The seeds of Dunbar’s success and personal failings can be traced to his upbringing in Dayton, Ohio. He was born on June 27, 1872, to Joshua Dunbar and Matilda Murphy, two former slaves from Kentucky who had a troubled marriage. The senior Dunbar struggled with alcoholism and abandoned the family for long stretches of time before they finally got divorced. Dunbar attended the mixed-raced Central High School, where he received a rich classical education focused on Greek, Latin, physics, algebra, and other subjects. While there Dunbar, along with a white classmate, Orville Wright who later invented the airplane with his brother, also published a short-lived newspaper for the Black community called The Tattler. “No other time was more important to Paul’s growth as a writer – in terms of his pure talent to write literature, and his practical knowledge to recite and publish it — than his time at Central High School,” writes Jarrett.

Jarrett also chronicles Dunbar’s budding romance and subsequent marriage with Alice Ruth Moore, a noted Black writer in her own right. Dunbar wrote his first letter to Moore after seeing her photograph in Monthly Review, a Boston-based magazine. In their letters, they swapped writing samples and intimate details about their creative process amid flirtatious asides.

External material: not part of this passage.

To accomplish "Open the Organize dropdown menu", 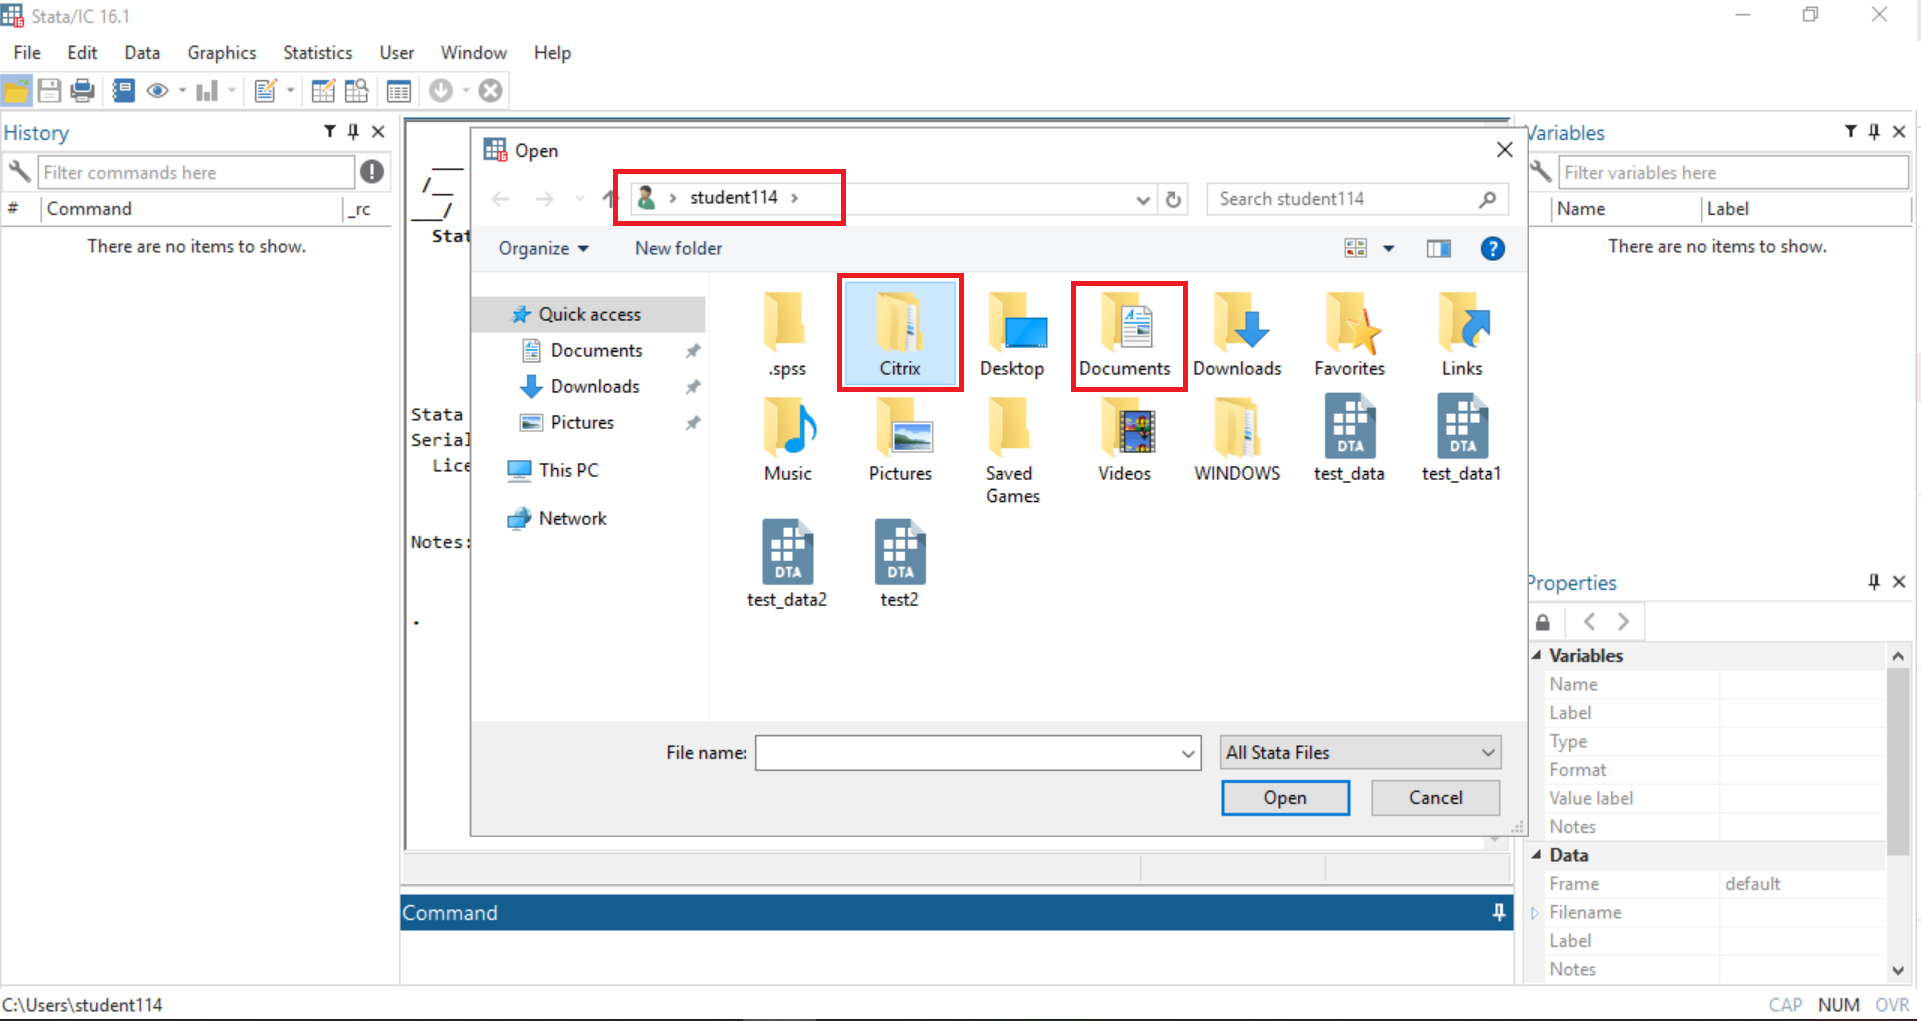I will (541, 248).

Both Moore and Dunbar rejected the idea that African American literature had to use racial dialect or even talk about race at all. “I too believe that a story is a story and try to make my characters ‘real live people,’ ” Dunbar wrote to Moore in one letter. 

Their relationship was marred by significant turbulence often fueled by Dunbar’s indiscretions with other women, drunken misbehavior, and violent physical abuse against Moore. The couple separated just four years before Dunbar died of tuberculosis in 1906 at the age of 33.

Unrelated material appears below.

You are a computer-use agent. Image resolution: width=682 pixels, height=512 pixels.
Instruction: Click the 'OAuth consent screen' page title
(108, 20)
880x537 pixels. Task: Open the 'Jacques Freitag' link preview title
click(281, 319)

Since his death, perspectives on Dunbar’s work have evolved from those expressed in that first review by Howell.After the dawn of the Harlem Renaissance movement in the 1920s, Dunbar’s work was challenged by some Black artists and scholars, some of whom were his contemporaries. Civil rights activist and writer James Weldon Johnson, for instance, argued that Dunbar promoted the same kind of Black caricatures you might find in a degrading minstrel show. Black artists that came after Dunbar such as Zora Neale Hurston and Claude McKay reimagined Black vernacular. Along with the rise of the Black Arts Movement of the 1960s and ’70s, more scholars began closely reading Dunbar’s work and recognized more nuanced portrayals of Black people in his writing, says Jarrett.

“If you look more deeply, he imbues those Black dialect speakers, if they are Black, with a certain kind of humanity and complexity in ways that were not picked up probably during Dunbar’s own time,” Jarrett says. “As we have built up the tools of analysis to look at his work, we are seeing even more the sophistication of his writing.”